おじさんは渚に上着をあげて上半身裸だったからだ。
おじさんは照れくさそうに娘を抱きながら苦笑した。
一ノ瀬渚は、墓骨社長に近づくと、
「未成年誘拐監禁と麻薬等取扱違反の現行犯で逮捕します」と言った。
そして墓骨社長の上着のポケットから自分の拳銃を取り戻すと、素肌に装着している拳銃ホルダーにストッと収めた。
「さっき、おまえから取り上げた時、面白半分に全部弾を遊びで撃っちまうんじゃなかったよ」墓骨社長は、残念そうに言った。

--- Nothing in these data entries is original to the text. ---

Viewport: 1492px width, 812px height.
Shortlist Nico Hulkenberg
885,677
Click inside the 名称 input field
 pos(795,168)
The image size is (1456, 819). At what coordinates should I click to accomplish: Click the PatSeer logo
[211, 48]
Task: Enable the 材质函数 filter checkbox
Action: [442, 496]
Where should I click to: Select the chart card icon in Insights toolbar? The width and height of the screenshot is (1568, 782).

この後、墓骨芸能プロの闇が暴かれこの醜聞によって、芸能界とテレビ界に少なからぬ社会的な混乱があったが墓骨芸能プロダクションは社長が代わりあらゆる醜聞をのりこえて継続していくことになってはいる。
4階の小宮長閑さんの自室にジュノと大山のぶ美は招かれた。
ルームメイトの入れてくたオレンジペコを飲みながら、4人はおしゃべりに興じた。
小宮長閑さんは両親が離婚して母親に引き取られたが、母親と母親の再婚した義理の父との折り合いが悪く、全寮制のこの私学に来たのだそうだが、父親と暮らしたくて、この学校を飛び出して父のもとにいくつもりだったそうだが、そのあと、彼女の望み道理に親権はおとうさんになったのだが、父親はひんぱんに転勤する仕事で、結局彼女はこのまま、この学校にいることになった小宮長閑さんなのでした。
小宮長閑さんは、大山のぶ美が借りていたあのパーフェクトPOPZのCDとグラビア雑誌をプレゼントとしてのぶ美にくれました。
大山のぶ美はそれだけでもう有頂天です。